#### DATA ####

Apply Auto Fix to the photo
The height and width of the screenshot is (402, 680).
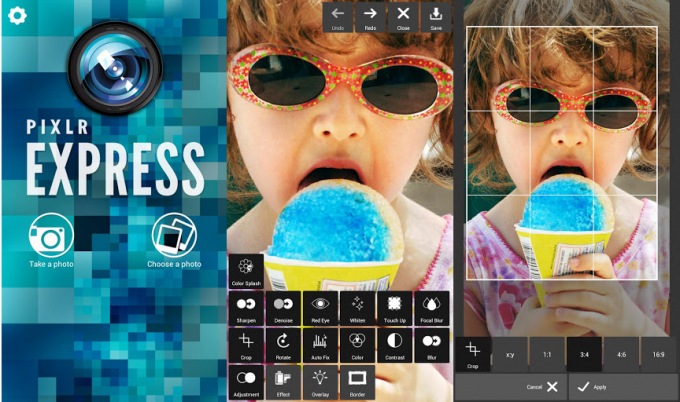320,345
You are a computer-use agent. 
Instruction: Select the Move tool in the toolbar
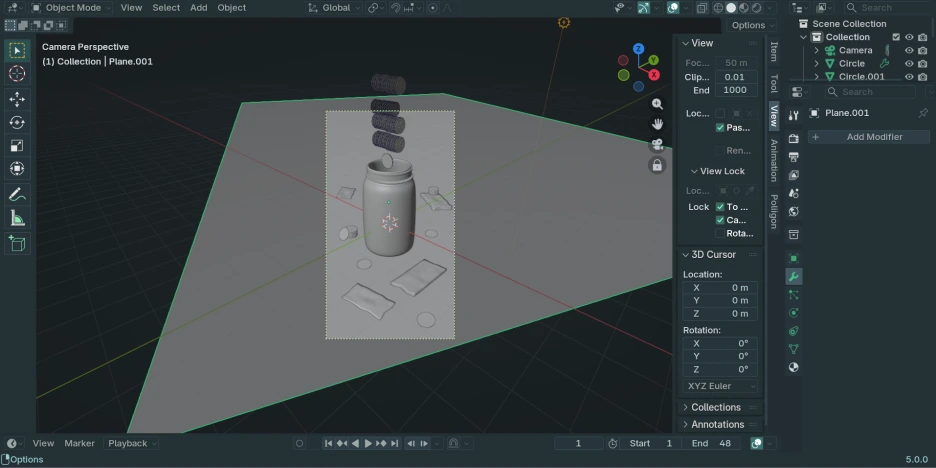pos(17,99)
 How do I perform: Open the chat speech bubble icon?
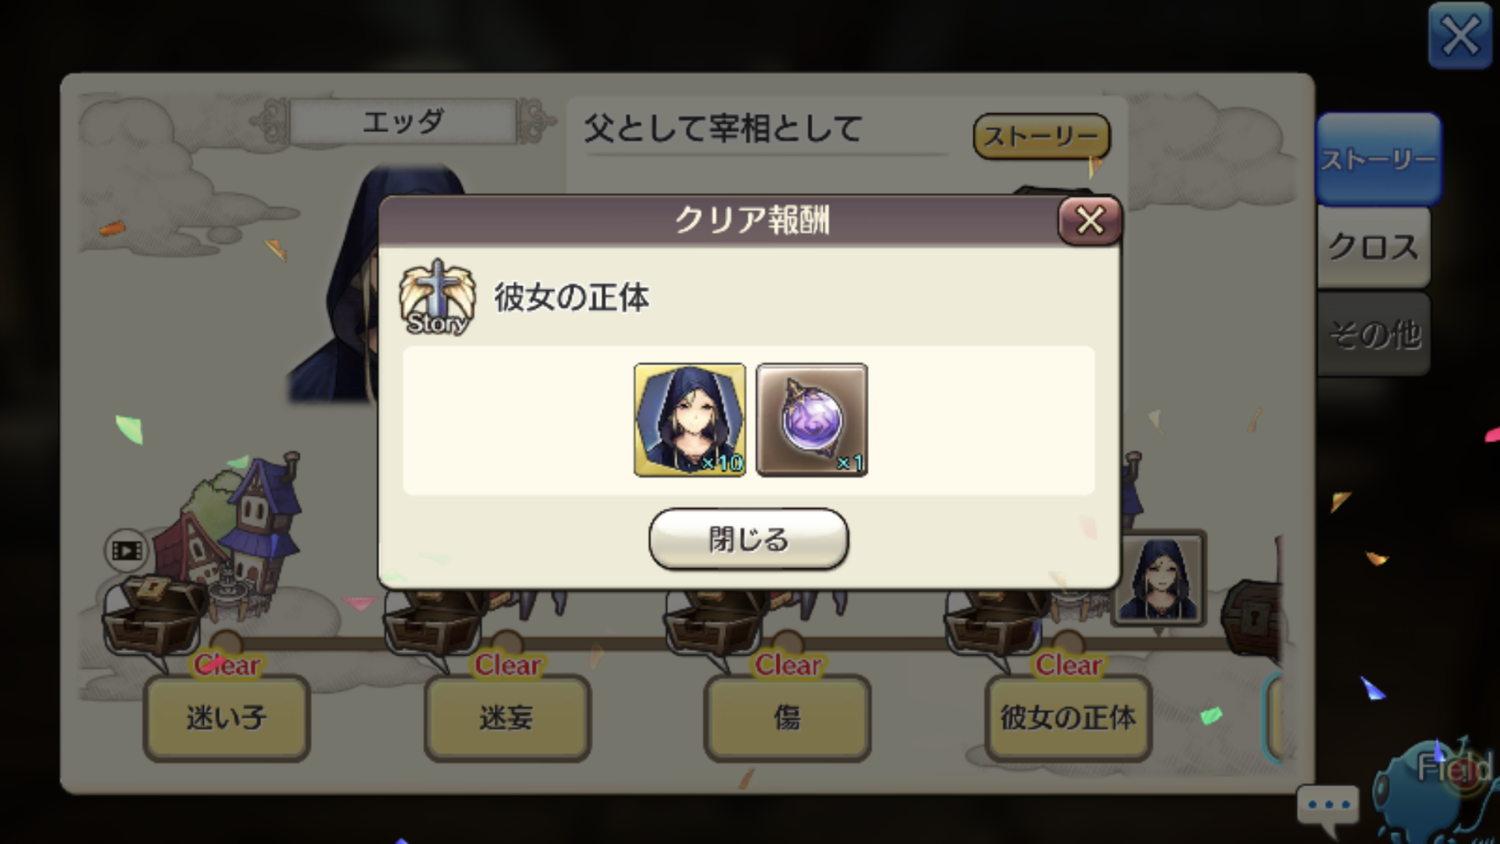(1328, 808)
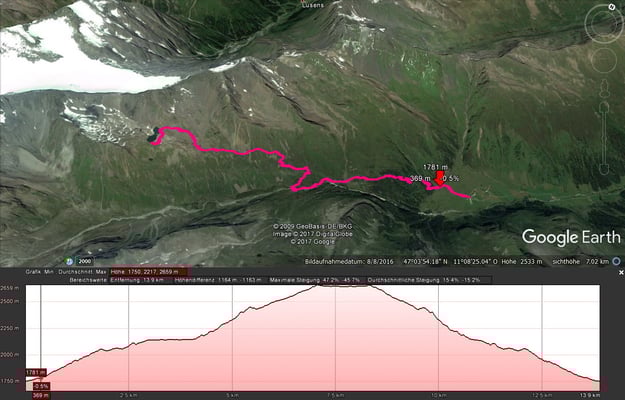Image resolution: width=625 pixels, height=400 pixels.
Task: Close the elevation profile panel
Action: pyautogui.click(x=621, y=273)

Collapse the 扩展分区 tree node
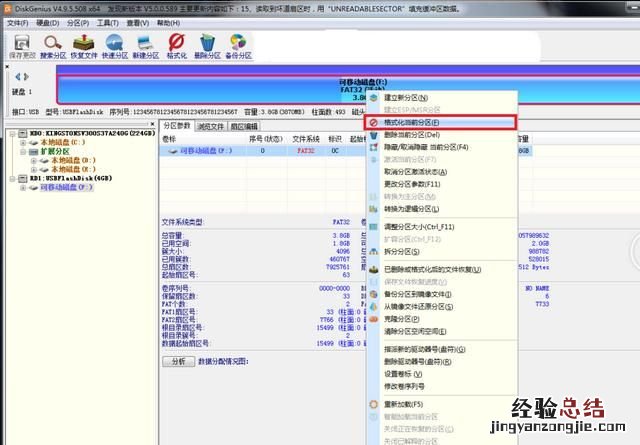pos(21,151)
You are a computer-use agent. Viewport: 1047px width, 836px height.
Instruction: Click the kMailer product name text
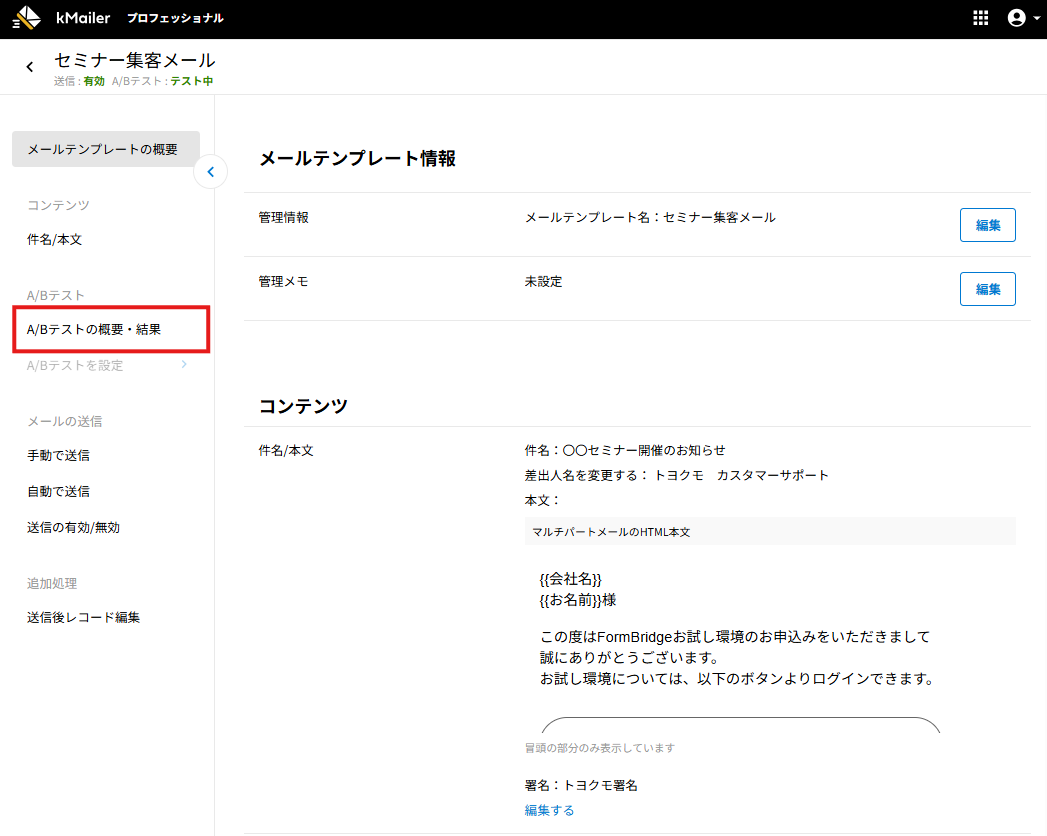(x=83, y=18)
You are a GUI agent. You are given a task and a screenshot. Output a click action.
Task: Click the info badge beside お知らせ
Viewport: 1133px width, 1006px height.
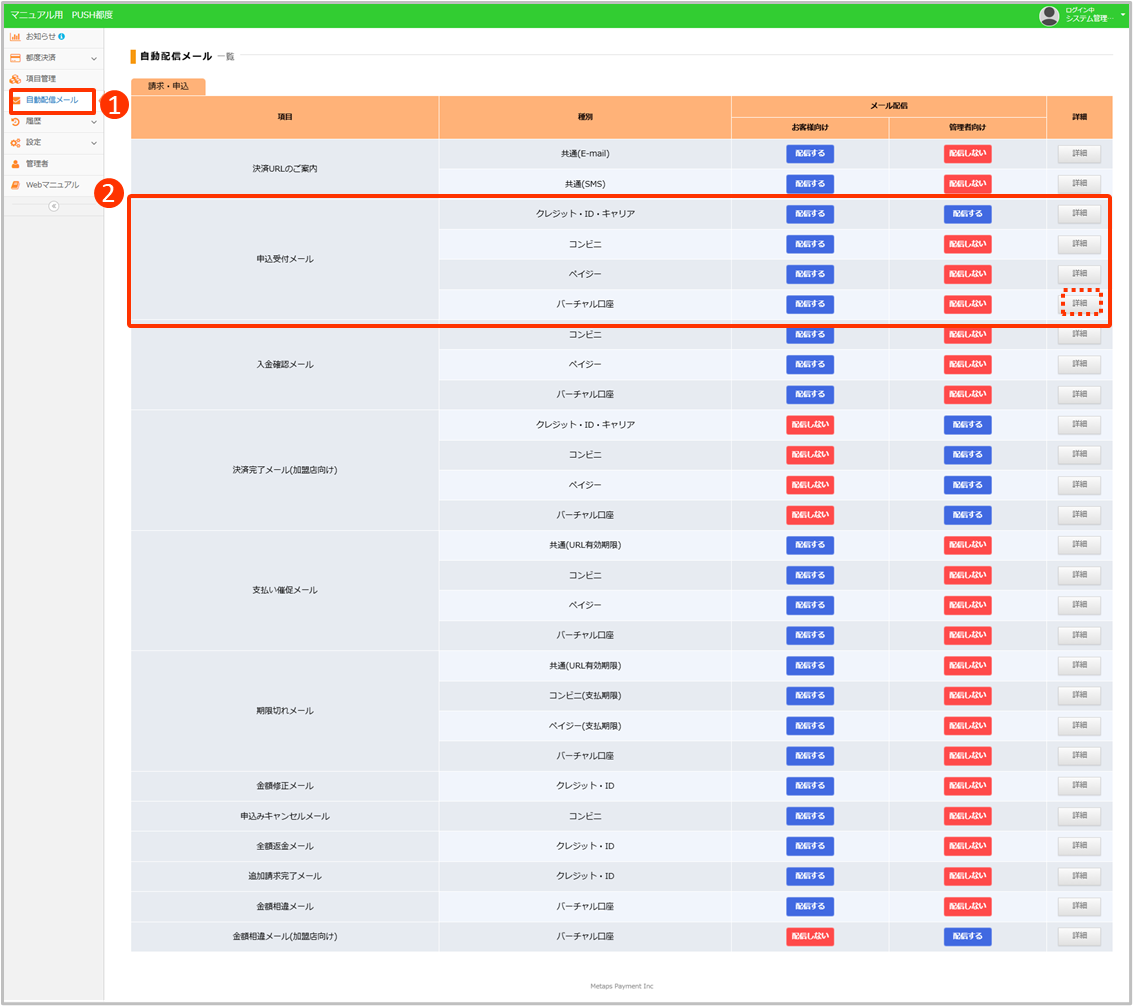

####

WHAT TO WORK ON: Each line in the data that holds the string "computer" should be found and copied.

TASK RESULT:
You are a computer-use agent. 
You are a computer-use agent. Viewport: 1047px width, 836px height.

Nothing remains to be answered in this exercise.